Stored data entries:
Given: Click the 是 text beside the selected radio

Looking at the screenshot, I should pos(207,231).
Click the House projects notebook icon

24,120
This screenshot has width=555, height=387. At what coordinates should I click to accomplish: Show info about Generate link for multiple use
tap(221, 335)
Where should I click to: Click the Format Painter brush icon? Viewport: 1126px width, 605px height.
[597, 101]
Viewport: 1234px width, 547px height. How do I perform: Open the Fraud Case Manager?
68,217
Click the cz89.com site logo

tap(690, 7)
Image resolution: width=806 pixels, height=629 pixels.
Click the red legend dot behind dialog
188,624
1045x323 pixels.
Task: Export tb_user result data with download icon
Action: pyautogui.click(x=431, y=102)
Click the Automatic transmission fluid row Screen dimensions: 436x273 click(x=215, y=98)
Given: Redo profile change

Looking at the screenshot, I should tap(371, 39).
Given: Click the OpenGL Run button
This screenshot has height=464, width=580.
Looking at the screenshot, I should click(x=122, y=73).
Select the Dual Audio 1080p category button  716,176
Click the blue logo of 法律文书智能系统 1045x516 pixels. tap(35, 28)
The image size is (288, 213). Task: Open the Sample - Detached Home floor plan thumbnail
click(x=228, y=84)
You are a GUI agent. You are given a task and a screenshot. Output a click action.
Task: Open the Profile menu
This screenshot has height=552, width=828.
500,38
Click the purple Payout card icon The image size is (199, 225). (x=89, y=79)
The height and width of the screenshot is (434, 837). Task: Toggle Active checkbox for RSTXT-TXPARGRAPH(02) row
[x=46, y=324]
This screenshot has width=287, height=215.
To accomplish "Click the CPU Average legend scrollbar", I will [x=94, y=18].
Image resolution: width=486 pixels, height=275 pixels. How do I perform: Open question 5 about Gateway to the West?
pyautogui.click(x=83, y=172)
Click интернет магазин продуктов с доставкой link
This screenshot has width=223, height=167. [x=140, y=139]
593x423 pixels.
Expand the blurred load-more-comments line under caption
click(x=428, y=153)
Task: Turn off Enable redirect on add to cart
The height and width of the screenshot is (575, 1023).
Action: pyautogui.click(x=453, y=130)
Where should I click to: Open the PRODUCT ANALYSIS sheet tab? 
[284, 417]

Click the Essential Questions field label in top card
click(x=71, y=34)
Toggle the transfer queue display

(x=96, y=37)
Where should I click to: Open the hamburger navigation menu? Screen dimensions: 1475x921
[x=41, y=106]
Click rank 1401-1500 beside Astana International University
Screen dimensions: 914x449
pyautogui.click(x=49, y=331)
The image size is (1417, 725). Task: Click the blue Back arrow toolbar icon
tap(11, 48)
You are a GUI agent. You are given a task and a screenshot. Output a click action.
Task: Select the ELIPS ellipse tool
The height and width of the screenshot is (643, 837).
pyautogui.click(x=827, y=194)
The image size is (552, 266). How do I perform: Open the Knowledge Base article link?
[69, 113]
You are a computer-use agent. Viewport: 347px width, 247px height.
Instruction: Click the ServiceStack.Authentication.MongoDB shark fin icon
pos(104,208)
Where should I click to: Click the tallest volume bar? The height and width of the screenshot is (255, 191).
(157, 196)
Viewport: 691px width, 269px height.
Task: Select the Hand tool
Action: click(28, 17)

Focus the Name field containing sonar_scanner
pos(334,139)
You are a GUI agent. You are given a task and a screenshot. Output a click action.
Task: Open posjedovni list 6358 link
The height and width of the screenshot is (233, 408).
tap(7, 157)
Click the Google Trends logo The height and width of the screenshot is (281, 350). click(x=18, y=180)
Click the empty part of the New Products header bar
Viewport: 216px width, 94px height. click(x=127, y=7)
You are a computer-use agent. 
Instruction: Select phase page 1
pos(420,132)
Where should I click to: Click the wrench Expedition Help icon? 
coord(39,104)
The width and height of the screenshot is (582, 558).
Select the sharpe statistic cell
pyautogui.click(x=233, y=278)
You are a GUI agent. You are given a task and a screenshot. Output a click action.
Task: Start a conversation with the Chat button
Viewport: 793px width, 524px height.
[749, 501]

Instructions to follow: Write out the lines from the one containing "The height and width of the screenshot is (643, 837)." through the last line of the records above. Include both of those lines and nothing else.

Result for this task:
The height and width of the screenshot is (643, 837).
pyautogui.click(x=827, y=194)
The image size is (552, 266). How do I perform: Open the Knowledge Base article link?
[69, 113]
You are a computer-use agent. Viewport: 347px width, 247px height.
Instruction: Click the ServiceStack.Authentication.MongoDB shark fin icon
pos(104,208)
Where should I click to: Click the tallest volume bar? The height and width of the screenshot is (255, 191).
(157, 196)
Viewport: 691px width, 269px height.
Task: Select the Hand tool
Action: click(28, 17)

Focus the Name field containing sonar_scanner
pos(334,139)
You are a GUI agent. You are given a task and a screenshot. Output a click action.
Task: Open posjedovni list 6358 link
The height and width of the screenshot is (233, 408).
tap(7, 157)
Click the Google Trends logo The height and width of the screenshot is (281, 350). click(x=18, y=180)
Click the empty part of the New Products header bar
Viewport: 216px width, 94px height. click(x=127, y=7)
You are a computer-use agent. 
Instruction: Select phase page 1
pos(420,132)
Where should I click to: Click the wrench Expedition Help icon? 
coord(39,104)
The width and height of the screenshot is (582, 558).
Select the sharpe statistic cell
pyautogui.click(x=233, y=278)
You are a GUI agent. You are given a task and a screenshot. Output a click action.
Task: Start a conversation with the Chat button
Viewport: 793px width, 524px height.
[749, 501]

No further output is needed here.